Top of Data for the task
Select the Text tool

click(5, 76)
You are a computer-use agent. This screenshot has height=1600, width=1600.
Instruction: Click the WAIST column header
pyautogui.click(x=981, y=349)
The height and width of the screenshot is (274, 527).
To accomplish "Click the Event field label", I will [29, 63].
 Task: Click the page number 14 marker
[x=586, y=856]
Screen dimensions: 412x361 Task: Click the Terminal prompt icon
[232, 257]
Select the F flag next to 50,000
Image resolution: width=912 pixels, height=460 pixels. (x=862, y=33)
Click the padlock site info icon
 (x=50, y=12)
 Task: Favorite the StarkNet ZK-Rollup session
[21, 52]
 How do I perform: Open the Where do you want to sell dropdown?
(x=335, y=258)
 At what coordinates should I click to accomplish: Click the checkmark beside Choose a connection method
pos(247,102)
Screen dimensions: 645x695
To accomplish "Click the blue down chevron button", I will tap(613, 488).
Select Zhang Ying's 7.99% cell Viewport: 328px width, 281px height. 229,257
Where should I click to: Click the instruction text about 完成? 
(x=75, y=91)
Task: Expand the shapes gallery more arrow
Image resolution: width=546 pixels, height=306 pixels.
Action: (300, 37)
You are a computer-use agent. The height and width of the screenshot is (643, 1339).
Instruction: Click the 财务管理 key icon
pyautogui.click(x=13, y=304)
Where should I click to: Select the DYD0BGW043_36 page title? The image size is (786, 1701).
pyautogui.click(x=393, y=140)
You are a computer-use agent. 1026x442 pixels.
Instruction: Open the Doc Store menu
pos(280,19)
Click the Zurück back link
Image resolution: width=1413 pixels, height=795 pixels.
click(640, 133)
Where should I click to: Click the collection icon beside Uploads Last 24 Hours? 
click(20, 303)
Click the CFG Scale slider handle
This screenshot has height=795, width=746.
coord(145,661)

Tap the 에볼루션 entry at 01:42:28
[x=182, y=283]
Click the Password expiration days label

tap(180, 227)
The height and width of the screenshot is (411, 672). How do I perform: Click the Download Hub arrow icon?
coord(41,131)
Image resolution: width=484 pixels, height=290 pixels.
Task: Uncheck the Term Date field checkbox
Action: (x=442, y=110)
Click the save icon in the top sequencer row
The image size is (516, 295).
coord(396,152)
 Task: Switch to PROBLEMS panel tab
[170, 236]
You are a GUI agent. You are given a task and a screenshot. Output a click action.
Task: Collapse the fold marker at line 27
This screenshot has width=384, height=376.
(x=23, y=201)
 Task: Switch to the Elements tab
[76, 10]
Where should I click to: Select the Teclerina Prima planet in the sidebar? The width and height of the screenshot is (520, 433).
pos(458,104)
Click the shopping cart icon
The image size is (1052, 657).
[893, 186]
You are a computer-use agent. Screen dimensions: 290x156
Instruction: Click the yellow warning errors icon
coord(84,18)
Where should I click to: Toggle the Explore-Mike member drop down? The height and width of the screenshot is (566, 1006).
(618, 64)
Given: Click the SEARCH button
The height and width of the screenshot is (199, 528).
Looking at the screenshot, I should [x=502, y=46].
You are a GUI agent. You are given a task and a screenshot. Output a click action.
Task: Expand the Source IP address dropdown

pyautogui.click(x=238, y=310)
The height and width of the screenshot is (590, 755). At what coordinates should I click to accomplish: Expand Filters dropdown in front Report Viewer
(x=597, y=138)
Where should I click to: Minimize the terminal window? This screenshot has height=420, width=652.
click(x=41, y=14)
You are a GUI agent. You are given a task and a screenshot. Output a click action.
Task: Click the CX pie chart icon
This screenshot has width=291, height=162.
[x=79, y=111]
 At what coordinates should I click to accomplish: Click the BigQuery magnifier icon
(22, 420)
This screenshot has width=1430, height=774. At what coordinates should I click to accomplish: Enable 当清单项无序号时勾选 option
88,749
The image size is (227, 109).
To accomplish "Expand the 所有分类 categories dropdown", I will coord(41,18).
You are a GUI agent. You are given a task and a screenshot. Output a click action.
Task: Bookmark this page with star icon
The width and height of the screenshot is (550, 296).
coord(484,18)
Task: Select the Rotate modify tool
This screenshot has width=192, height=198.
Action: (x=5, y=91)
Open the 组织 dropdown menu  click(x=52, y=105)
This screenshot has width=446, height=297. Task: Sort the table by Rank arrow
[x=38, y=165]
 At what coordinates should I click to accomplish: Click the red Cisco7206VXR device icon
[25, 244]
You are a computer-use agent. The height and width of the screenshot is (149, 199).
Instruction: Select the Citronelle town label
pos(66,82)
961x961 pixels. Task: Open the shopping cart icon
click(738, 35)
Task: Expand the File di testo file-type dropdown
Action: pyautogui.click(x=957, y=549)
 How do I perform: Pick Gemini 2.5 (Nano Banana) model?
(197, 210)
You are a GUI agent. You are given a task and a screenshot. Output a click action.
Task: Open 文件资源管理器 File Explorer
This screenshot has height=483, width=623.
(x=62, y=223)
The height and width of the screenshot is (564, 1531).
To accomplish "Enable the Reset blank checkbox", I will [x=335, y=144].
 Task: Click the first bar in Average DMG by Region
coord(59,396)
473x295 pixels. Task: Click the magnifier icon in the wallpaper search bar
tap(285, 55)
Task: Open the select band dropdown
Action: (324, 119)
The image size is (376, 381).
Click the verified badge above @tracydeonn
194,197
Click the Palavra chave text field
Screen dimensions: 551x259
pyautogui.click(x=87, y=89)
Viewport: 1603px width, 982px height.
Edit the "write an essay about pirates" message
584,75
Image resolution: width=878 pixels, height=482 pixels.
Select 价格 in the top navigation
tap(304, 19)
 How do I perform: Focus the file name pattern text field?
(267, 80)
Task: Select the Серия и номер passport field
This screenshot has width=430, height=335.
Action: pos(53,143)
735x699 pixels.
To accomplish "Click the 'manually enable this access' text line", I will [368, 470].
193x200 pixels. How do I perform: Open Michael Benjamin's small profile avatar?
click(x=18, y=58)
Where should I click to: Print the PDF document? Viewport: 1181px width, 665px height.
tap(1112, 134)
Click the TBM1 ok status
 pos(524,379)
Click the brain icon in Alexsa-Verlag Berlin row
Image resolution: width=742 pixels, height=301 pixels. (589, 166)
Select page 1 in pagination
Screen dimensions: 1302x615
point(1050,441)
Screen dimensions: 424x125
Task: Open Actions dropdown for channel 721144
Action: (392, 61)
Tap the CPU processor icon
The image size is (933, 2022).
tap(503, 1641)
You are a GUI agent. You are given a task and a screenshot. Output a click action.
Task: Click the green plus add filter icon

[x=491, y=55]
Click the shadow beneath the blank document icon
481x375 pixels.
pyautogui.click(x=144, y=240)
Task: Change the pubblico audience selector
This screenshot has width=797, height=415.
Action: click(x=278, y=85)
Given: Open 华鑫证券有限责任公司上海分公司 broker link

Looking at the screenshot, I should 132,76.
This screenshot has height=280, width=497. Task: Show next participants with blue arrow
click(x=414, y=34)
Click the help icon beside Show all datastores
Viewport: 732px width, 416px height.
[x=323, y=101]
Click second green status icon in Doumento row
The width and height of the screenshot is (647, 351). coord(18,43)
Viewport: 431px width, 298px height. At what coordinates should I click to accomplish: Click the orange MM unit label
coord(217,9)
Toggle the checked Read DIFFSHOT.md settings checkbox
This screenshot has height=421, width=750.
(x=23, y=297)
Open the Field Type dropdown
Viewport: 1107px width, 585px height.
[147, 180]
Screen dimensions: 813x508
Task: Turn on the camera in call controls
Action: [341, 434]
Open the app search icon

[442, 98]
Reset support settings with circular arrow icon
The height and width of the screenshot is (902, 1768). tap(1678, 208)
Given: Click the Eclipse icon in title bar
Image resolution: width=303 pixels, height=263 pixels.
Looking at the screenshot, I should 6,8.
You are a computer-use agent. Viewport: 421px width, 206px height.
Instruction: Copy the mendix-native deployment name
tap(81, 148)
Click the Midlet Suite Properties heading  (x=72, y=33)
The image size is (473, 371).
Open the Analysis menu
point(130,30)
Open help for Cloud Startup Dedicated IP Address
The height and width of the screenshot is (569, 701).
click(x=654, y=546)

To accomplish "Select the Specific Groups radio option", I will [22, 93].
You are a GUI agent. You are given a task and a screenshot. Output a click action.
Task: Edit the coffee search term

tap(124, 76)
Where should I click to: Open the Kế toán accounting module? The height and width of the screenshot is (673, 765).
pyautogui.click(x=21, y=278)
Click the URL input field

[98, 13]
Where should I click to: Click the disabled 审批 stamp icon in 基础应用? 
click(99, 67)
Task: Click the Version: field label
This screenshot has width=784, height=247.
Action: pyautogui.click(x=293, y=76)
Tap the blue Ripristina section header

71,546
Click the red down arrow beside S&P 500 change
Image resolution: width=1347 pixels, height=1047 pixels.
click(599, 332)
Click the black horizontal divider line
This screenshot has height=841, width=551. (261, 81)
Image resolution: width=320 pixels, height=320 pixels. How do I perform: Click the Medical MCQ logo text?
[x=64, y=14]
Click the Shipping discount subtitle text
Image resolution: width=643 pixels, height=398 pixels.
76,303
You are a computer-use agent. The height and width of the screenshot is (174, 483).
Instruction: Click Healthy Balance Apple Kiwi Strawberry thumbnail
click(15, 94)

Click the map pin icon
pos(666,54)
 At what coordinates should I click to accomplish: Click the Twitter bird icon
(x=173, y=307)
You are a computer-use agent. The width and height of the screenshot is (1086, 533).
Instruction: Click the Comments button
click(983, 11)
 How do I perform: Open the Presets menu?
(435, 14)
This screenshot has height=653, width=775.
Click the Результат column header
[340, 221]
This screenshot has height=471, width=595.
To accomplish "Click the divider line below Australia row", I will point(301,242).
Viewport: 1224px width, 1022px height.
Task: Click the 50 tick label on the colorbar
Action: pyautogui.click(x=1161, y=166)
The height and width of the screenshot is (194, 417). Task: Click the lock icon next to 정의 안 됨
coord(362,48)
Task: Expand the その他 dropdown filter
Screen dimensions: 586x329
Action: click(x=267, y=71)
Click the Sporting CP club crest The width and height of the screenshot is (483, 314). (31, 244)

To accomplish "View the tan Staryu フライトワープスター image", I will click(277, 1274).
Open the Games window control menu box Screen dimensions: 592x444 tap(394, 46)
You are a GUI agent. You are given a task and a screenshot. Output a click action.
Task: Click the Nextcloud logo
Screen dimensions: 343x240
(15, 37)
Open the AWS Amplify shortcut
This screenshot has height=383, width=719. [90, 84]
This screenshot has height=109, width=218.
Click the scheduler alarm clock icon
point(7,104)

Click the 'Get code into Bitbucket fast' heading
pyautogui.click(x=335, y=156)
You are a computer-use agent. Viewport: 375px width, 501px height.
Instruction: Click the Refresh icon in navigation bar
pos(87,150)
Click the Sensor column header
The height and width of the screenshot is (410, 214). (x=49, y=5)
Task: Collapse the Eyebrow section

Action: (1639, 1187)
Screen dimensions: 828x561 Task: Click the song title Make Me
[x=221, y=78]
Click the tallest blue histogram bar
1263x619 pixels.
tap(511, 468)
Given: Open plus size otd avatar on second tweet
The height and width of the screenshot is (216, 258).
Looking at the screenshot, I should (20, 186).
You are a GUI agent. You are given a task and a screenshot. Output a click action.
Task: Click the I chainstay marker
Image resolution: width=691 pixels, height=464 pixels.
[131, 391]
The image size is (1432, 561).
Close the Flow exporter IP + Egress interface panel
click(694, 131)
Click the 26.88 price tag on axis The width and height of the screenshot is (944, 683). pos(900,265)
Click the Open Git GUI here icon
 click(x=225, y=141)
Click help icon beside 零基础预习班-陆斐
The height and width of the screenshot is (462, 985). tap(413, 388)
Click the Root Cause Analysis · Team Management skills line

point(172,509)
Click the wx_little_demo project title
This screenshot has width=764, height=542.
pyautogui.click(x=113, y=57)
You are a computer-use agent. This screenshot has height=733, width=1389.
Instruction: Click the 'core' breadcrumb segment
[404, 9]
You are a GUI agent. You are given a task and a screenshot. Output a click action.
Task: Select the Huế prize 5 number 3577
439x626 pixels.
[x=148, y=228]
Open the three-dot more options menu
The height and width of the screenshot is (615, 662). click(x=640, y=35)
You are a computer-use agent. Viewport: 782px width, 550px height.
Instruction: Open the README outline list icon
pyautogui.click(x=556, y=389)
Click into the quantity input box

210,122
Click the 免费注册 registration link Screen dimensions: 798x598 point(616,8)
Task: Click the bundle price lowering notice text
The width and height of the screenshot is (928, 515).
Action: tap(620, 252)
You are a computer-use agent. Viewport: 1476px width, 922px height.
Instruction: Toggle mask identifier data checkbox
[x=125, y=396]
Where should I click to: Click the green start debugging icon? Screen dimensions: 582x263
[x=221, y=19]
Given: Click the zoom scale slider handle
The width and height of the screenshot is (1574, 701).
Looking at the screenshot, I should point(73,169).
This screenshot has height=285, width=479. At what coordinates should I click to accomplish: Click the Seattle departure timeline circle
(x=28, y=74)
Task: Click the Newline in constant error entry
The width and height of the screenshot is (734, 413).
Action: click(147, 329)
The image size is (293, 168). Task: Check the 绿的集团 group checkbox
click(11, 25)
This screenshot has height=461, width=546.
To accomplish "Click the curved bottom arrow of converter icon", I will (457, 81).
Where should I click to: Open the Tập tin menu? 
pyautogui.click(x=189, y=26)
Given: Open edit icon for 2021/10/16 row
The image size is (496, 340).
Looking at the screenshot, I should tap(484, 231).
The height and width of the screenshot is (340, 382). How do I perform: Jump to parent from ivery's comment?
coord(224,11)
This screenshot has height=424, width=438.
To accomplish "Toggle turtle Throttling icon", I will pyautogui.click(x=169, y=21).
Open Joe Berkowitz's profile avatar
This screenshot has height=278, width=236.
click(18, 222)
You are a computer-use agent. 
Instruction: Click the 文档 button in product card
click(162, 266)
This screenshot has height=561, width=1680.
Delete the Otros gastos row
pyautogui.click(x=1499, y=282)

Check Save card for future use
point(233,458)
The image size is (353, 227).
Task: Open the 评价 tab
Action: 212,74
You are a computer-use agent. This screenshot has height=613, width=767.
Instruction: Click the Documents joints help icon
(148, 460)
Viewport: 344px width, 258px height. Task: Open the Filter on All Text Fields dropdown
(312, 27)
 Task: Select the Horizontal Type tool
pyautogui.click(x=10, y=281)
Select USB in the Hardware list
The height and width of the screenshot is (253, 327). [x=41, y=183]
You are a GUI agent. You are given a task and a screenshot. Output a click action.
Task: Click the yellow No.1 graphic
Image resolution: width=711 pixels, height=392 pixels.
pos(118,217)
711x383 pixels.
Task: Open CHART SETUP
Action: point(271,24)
Bottom of Data for the task
**Activity:** Begin at the line that has "Image resolution: width=691" in the entries above; stop after the line that has "This screenshot has height=461, width=546.". Transcribe exactly those lines and no others.

**Solved problem:**
Image resolution: width=691 pixels, height=464 pixels.
[131, 391]
The image size is (1432, 561).
Close the Flow exporter IP + Egress interface panel
click(694, 131)
Click the 26.88 price tag on axis The width and height of the screenshot is (944, 683). pos(900,265)
Click the Open Git GUI here icon
 click(x=225, y=141)
Click help icon beside 零基础预习班-陆斐
The height and width of the screenshot is (462, 985). tap(413, 388)
Click the Root Cause Analysis · Team Management skills line

point(172,509)
Click the wx_little_demo project title
This screenshot has width=764, height=542.
pyautogui.click(x=113, y=57)
You are a computer-use agent. This screenshot has height=733, width=1389.
Instruction: Click the 'core' breadcrumb segment
[404, 9]
You are a GUI agent. You are given a task and a screenshot. Output a click action.
Task: Select the Huế prize 5 number 3577
439x626 pixels.
[x=148, y=228]
Open the three-dot more options menu
The height and width of the screenshot is (615, 662). click(x=640, y=35)
You are a computer-use agent. Viewport: 782px width, 550px height.
Instruction: Open the README outline list icon
pyautogui.click(x=556, y=389)
Click into the quantity input box

210,122
Click the 免费注册 registration link Screen dimensions: 798x598 point(616,8)
Task: Click the bundle price lowering notice text
The width and height of the screenshot is (928, 515).
Action: tap(620, 252)
You are a computer-use agent. Viewport: 1476px width, 922px height.
Instruction: Toggle mask identifier data checkbox
[x=125, y=396]
Where should I click to: Click the green start debugging icon? Screen dimensions: 582x263
[x=221, y=19]
Given: Click the zoom scale slider handle
The width and height of the screenshot is (1574, 701).
Looking at the screenshot, I should point(73,169).
This screenshot has height=285, width=479. At what coordinates should I click to accomplish: Click the Seattle departure timeline circle
(x=28, y=74)
Task: Click the Newline in constant error entry
The width and height of the screenshot is (734, 413).
Action: click(147, 329)
The image size is (293, 168). Task: Check the 绿的集团 group checkbox
click(11, 25)
This screenshot has height=461, width=546.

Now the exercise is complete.